Alison Harrison has been caring for her son, Samuel Scully who has been diagnosed with DIPG. Credit: Supplied

“He also had a fall at school, so I thought maybe he had a concussion.”

Scully was rushed to the emergency department and within a few hours, brain scans showed he had a tumour the size of a peach that had no cure.

“I think every single person on that floor of the Women’s and Children’s Hospital heard me screaming … I received a death sentence that day too,” Harrison said.

Scully was given six weeks of radiotherapy and then put on a clinical trial known as PNOC-022 for children with DIPG.

Typically, children with DIPG live about 11 months after their diagnosis, but Scully’s tumour has shrunk 75 per cent while on the clinical trial.

Harrison said, while the medication will prolong his life, at any given moment the cancer cells could stop responding to the drugs and Scully’s health will quickly decline.

She said she tries to keep a brave face around her children, but she dreads the day the family will be given news the treatment is no longer working.

Samuel Scully was diagnosed with DIPG when he was just six years old. Credit: Supplied

“When Sammy sees my tears, he asks what’s wrong. And I just say, ‘mummy’s having a sad day or it’s happy tears’,” Harrison said.

“But I’m just broken as a person. In my moments of downtime when the kids are all asleep, I just cry.

“I lay next to Sam every night when he’s asleep and just listen to him breathing and think about later,” she said.

Harrison said there was a desperate need for more funding to find treatments and cures for this aggressive type of cancer.

“It’s all these beautiful, beautiful children that have such a bright future,” she said.

Clinical trials

University of Newcastle biochemist Professor Matt Dun lost his daughter Josie to DIPG in 2019 when she was four years old.

Having been through the torment of his own child having cancer, he’s dedicated the last few years of his work to finding treatments, even setting up a charity to fund the research because he said government funding was insufficient.

“(It’s) tragically underfunded. It’s funded by mums and dads,” Dun said.

Dun is part of the PNOC-022 clinical trial which began in 2021 and is now open in 31 hospitals around the world — including all eight Australian and New Zealand major paediatric oncology hospitals.

The trial is testing the effectiveness of drugs ONC201 and Paxalisib.

Professor Matt Dun has been part of a team running clinical trials for DIPG treatment. Credit: Supplied

“We use two different drugs to try to combat the way these tumour cells specifically produce energy and grow,” Dun said.

So far, seven children from around the world who are on the trial have survived longer than two years, and one child in Sydney has survived five years, Dun said.

He said from the trial’s preliminary data, there has been a nine to eight month survival extension for patients who have also completed radiotherapy.

The team working on the PNOC-022 trial hope by mid-2024 they will be able to report on the trial’s results and the drug’s side effects, which Dun said could include nausea, rashes and mouth ulcers.

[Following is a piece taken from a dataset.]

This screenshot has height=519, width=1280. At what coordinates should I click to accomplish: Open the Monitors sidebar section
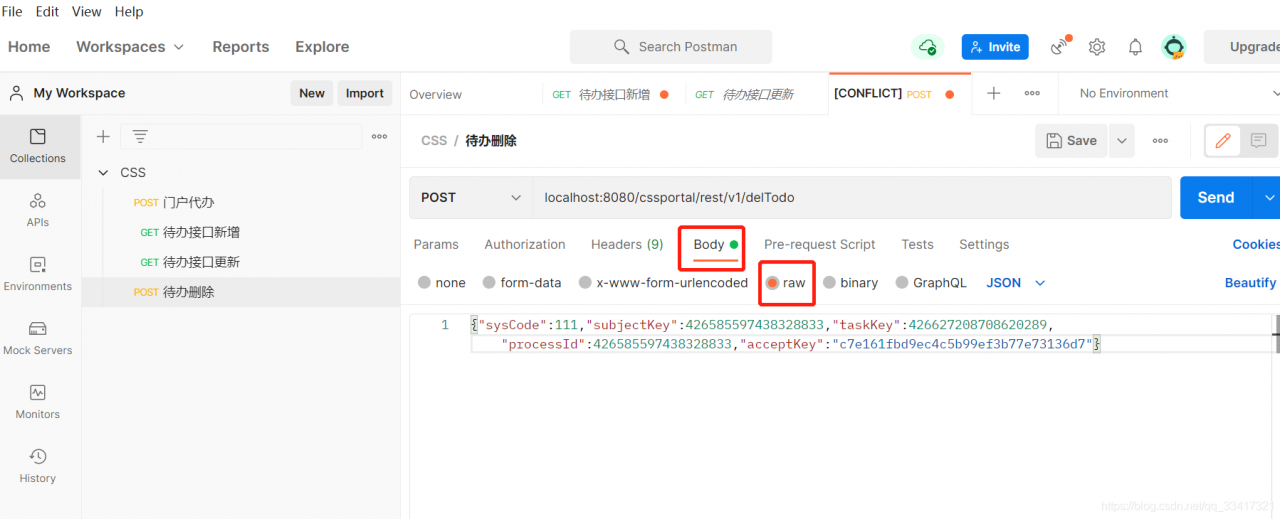(38, 402)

If the results demonstrate success, they will apply to the United States Food and Drug Administration to approve the drug, and then the Therapeutic Goods Administration in Australia.

Another trial known as Levi’s catch is also underway at Sydney Children’s Hospital in Randwick which will use CAR-T cell therapy to genetically modify a patient’s own immune cells in a laboratory to teach them to target and attack the tumour.

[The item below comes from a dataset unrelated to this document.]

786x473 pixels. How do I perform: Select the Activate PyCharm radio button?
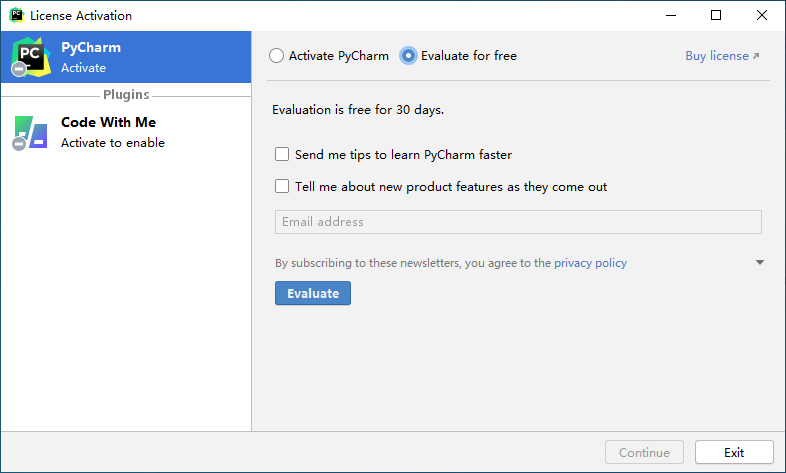pos(276,56)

Children with DIPG usually survive 11 months after diagnosis. Credit: Supplied

While the PNOC-022 treatment is not believed to be a cure, Dun said the clinical trials could help eventually find one.

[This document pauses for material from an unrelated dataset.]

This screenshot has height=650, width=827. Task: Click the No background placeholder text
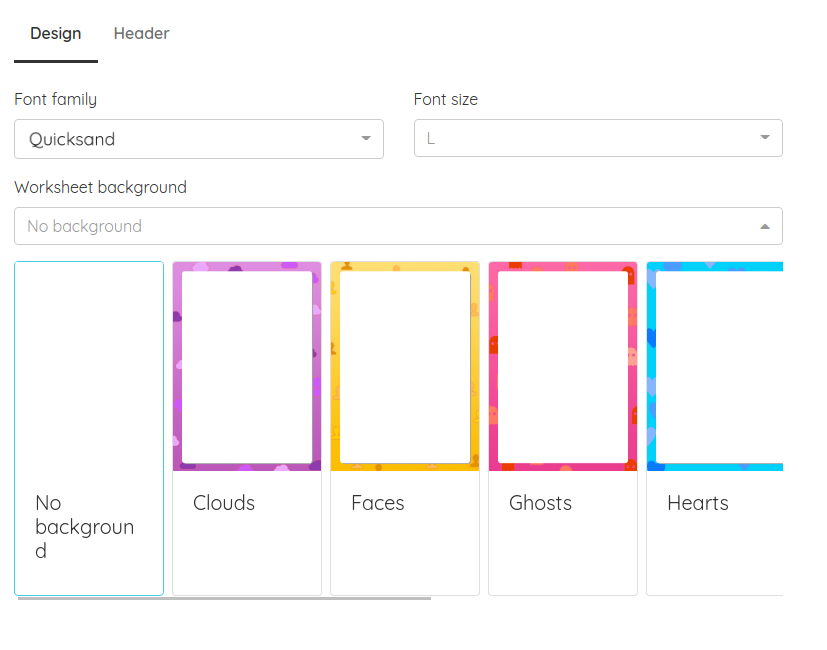tap(85, 225)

“Hopefully, that will unlock another piece of the puzzle that will help us target whatever the tumour is using as a resistance mechanism and (in future) hopefully (we can) include additional therapies or change therapies part way through treatment.”

Federal Department of Health representatives met with Dun and other experts on Friday, December 15 to discuss research opportunities into DIPG and report back to the minister.

Health Minister Mark Butler said the Commonwealth Government was investing $700,000 to develop a new treatment that targets DIPG.

“We’re at a very early stage right around the world in understanding the condition,” Butler said.

“I’ve instructed the Department of Health and Aged Care to work with DIPG Australia to find new research opportunities — research offers the best hope for driving meaningful change for these children and families.”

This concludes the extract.